Dividend of EUR 0.53 per share;Board and Committee members elected;to buy back own shares;Nokia to issue shares held by the Company


Nokia Corporation
Stock exchange release
May 8, 2008 at 18.30 (CET+1)

Dividend of EUR 0.53 per share; Board and Committee members elected; Nokia to
buy back own shares; Nokia to issue shares held by the Company 

Helsinki, Finland -The Annual General Meeting of Nokia Corporation held on May
8, 2008 (AGM) resolved to distribute a dividend of EUR 0.53 per share for 2007.
The dividend ex-date is May 9, 2008 and the record date May 13, 2008. The
dividend will be paid on or around May 27, 2008. 

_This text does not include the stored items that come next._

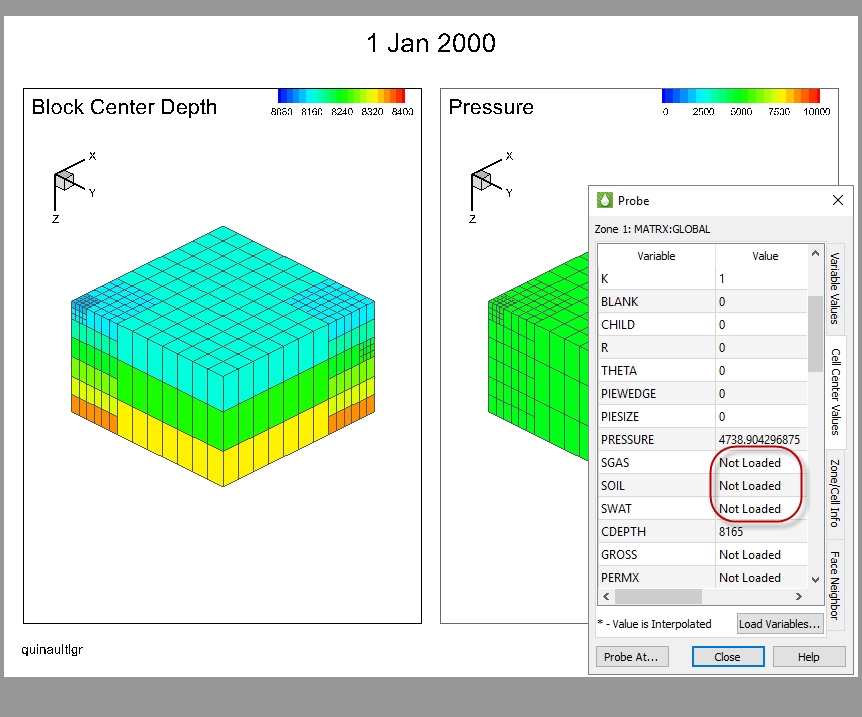862x717 pixels.
Task: Select the Face Neighbor tab
Action: (836, 585)
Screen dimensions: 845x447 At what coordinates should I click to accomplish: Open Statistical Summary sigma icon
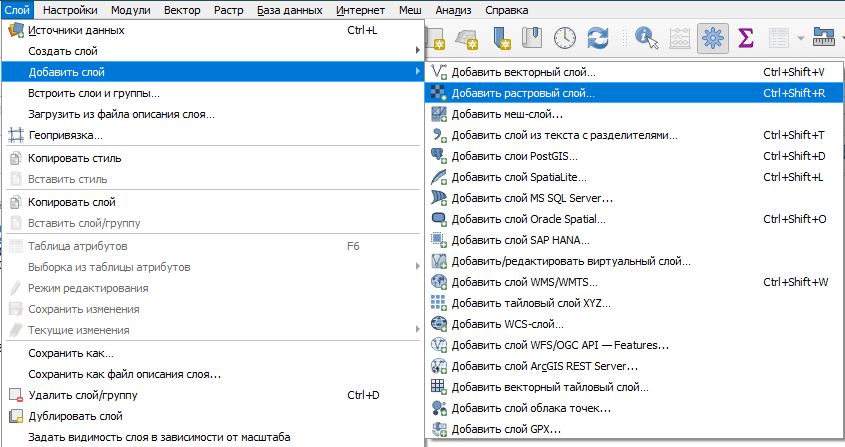click(746, 38)
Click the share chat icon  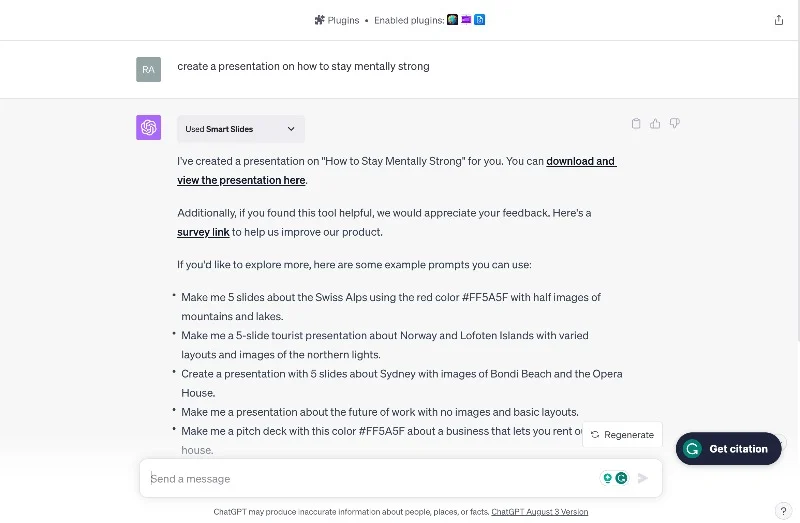pos(779,20)
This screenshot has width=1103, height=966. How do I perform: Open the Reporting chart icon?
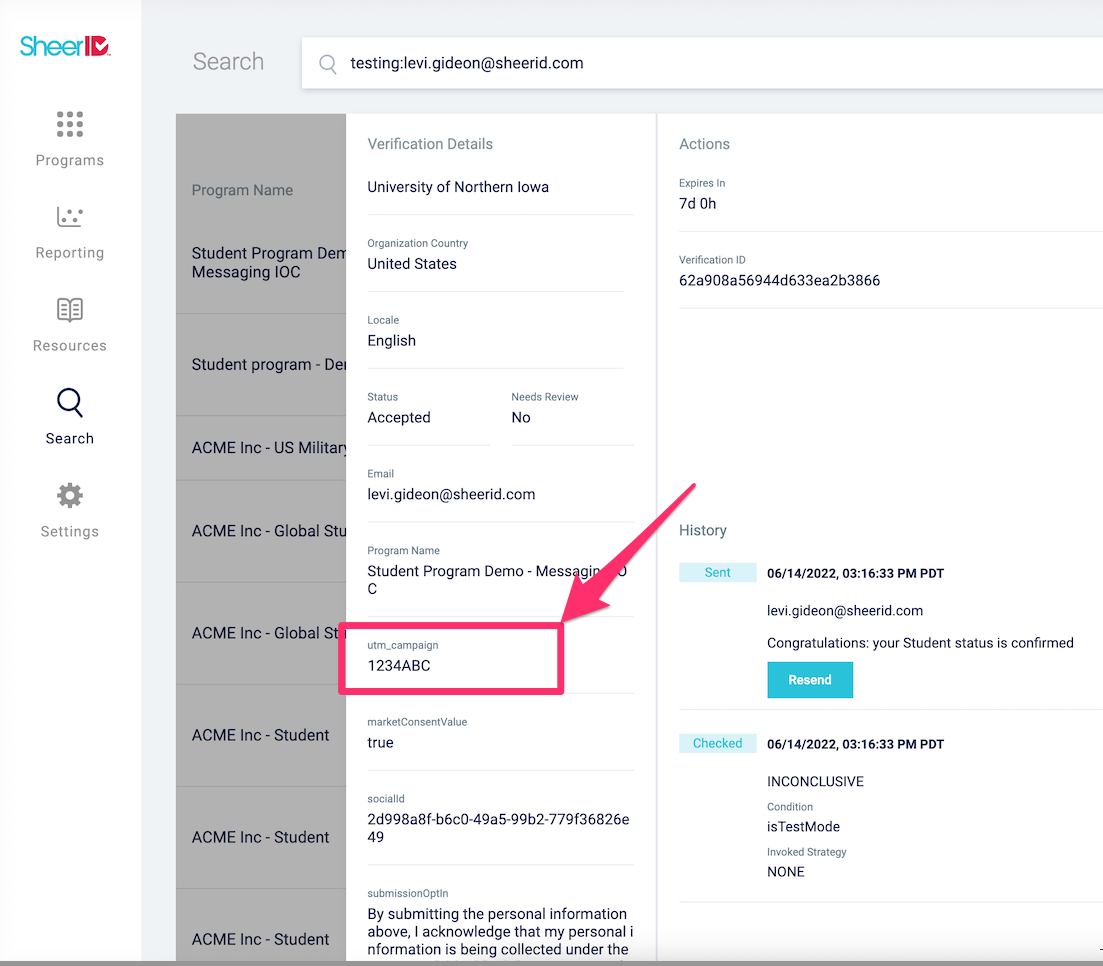point(70,217)
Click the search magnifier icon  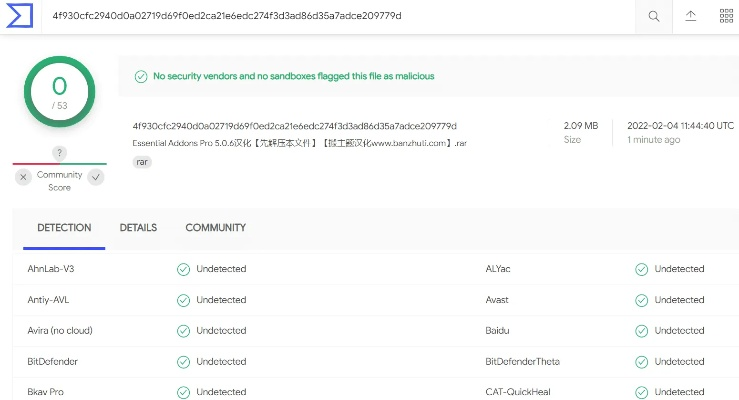point(654,16)
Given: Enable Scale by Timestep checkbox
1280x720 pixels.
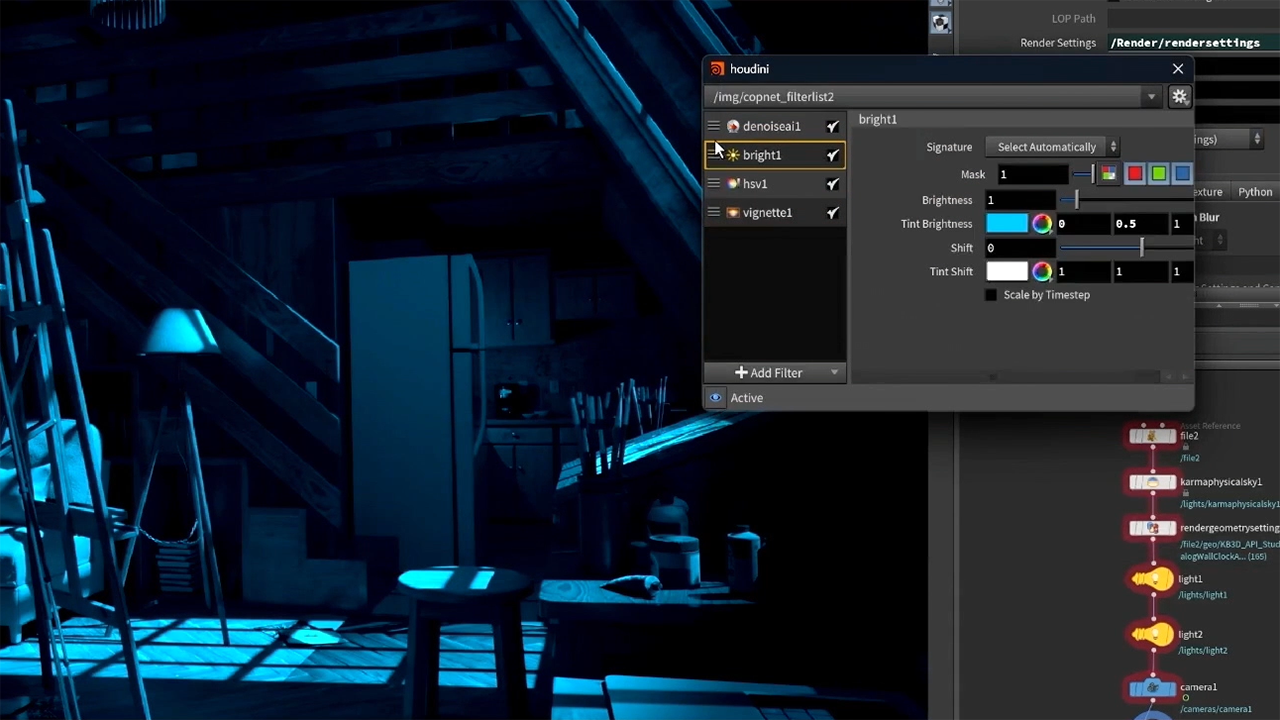Looking at the screenshot, I should [991, 295].
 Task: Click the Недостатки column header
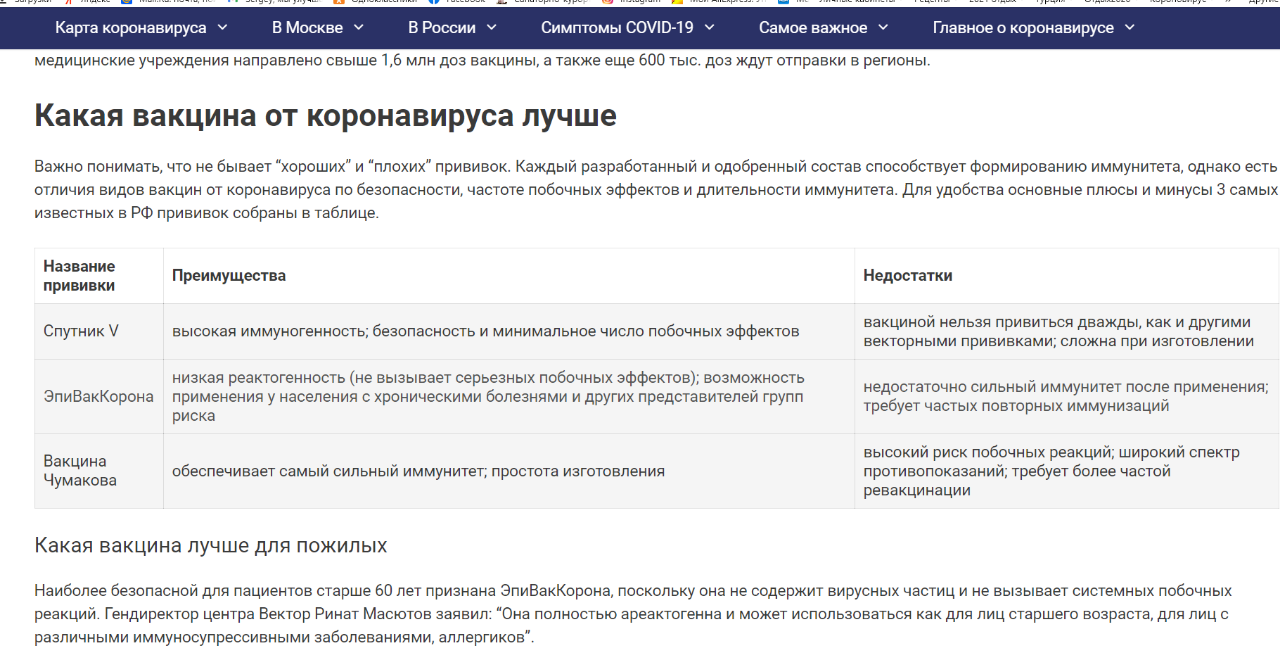pyautogui.click(x=907, y=275)
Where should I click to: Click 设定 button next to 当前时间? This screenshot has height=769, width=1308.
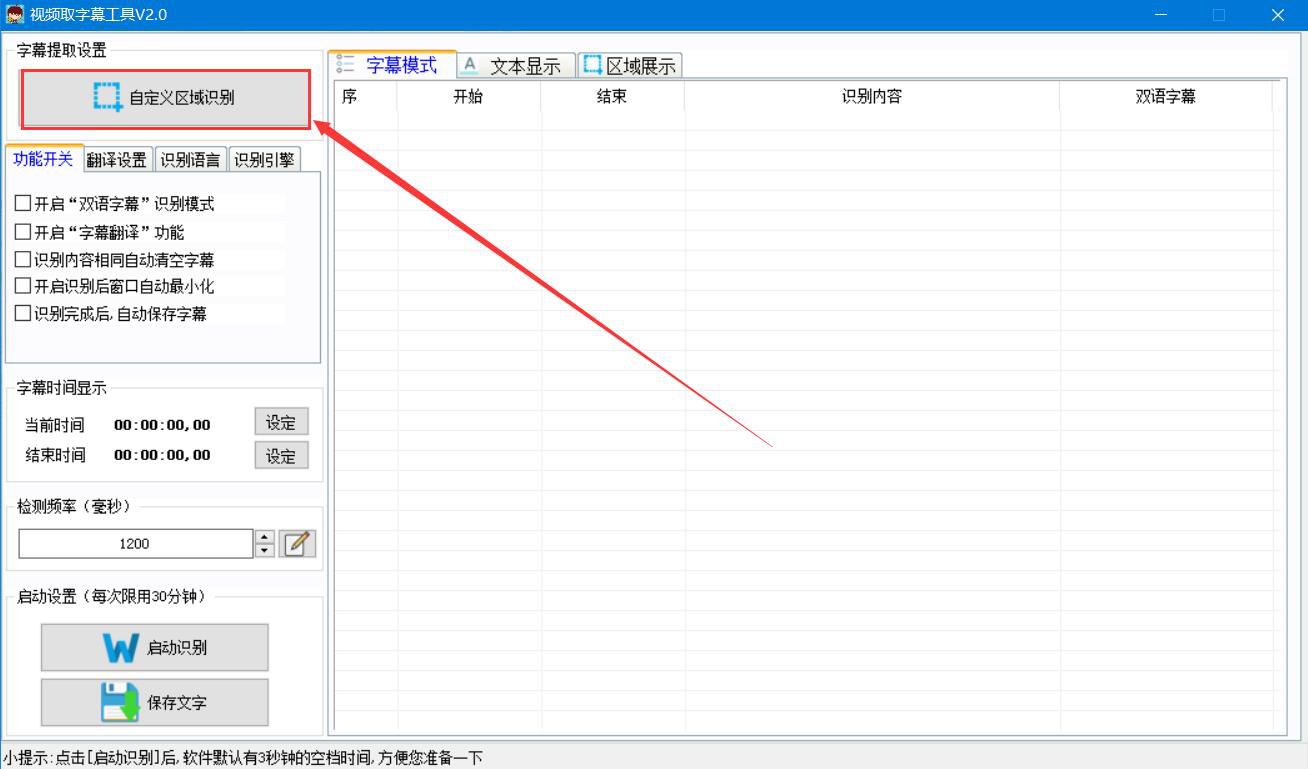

Board and Committee members elected
The AGM resolved to elect ten members to the Board. The following members of
the Nokia Board were re-elected for a term until the close of the Annual
General Meeting in 2009: Georg Ehrnrooth, Lalita D. Gupte, Dr. Bengt Holmström,
Dr. Henning Kagermann, Olli-Pekka Kallasvuo, Per Karlsson, Jorma Ollila, Dame
Marjorie Scardino and Keijo Suila. Risto Siilasmaa was elected as a new member
to the Nokia Board of Directors for the same term. 

In its assembly meeting the Board of Directors elected Jorma Ollila as Chairman
of the Board and Dame Marjorie Scardino as Vice Chair of the Board. 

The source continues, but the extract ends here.